Le Tchad est un pays atypique, demeuré jusqu'à présent territoire militaire d'Outre-Mer par la France, donc fortement militarisé et violenté, disputé âprement par les velléités hégémoniques voisins, très vaste et disparate pour faciliter l'émergence d'une vraie volonté de vivre ensemble, etc. 
Cette introduction devrait nous éviter de refaire l'histoire détaillée de chaque composante sociologique qui forme le Peuple tchadien depuis 1958. Nous allons donc capitaliser l'existant dans son état le plus proche de la réalité. 
En 2021, dans l'attente d'un rendez-vous national des acteurs publics tchadiens, qui sont-ils ?

Le Pouvoir en place
Il est détenu depuis décembre 1990, par un noyau politico-militaire vainqueur de toutes les guéguerres ayant endeuillé le pays l Ce noyau contrôle les FDS, une grande partie des affaires économiques et dispose du soutien renouvelé de la France, même après le décès brutal de son champion, le MIDI. 
Autour du cercle restreint du pouvoir, le MPS parti du MIDI, est le levier politique de contrôle pour pérenniser ce pouvoir. Ses réseaux s'étendent partout, au point de se confondre parfois avec les institutions officielles. Sa survie actuelle se joue sur : 1) la capacité des héritiers naturels du MIDI de continuer de l'imposer comme parti-Etat, et 2) son financement pérenne. 

La Majorité politique
Autour du MPS, un autre cercle d'alliés est formé par : 1) les alliés représentatifs qui sont des partis politiques ou des cercles bien organisés qui reçoivent, selon leur importance ou les circonstances dans l'alliance, une portion des privilèges du pouvoir,, 2) une kyrielle d'acteurs et de groupes préfabriqués pour les besoins de faire le nombre ou de troubler les adversaires les plus coriaces. 

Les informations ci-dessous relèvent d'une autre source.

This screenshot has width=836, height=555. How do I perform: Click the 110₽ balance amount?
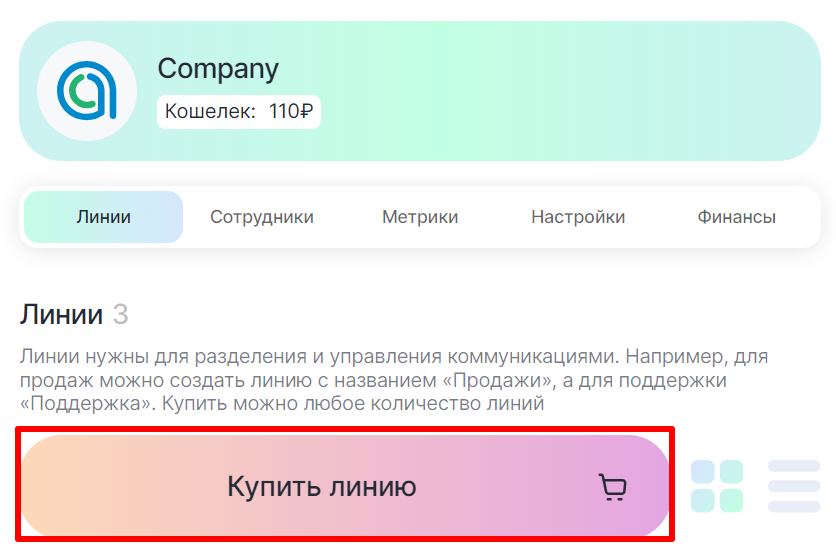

L'Opposition politique civile
En face de ce qu'on appelle "la majorité politique", il y a le label "opposition civile". Son noyau dur est composé de partis issus des grands clivages régionaux et/ou nord-sud de notre histoire récente. Bien qu'ayant de nombreux cadres en leur sein, ces partis politiques de l'opposition civile peinent à fonctionner démocratiquement. Ce qui réduit leurs apports au changement des mentalités des élites. Ils sont rompus dans la critique mais ont peu convaincu dans les propositions, au point souvent de rejoindre le pouvoir dans le vote des lois. En plus, en prétendant "défendre la Constitution (laquelle?)", ces partis sont restés présentes dans les institutions mises en place unilatéralement par le pouvoir et dont ils avaient pourtant contesté la légalité !
Une autre kyrielle de petits partis plutôt alimentaires se greffent à cette opposition civile, pour basculer dans l'autre camp au gré des propositions alléchantes, au nom de la réal politique. 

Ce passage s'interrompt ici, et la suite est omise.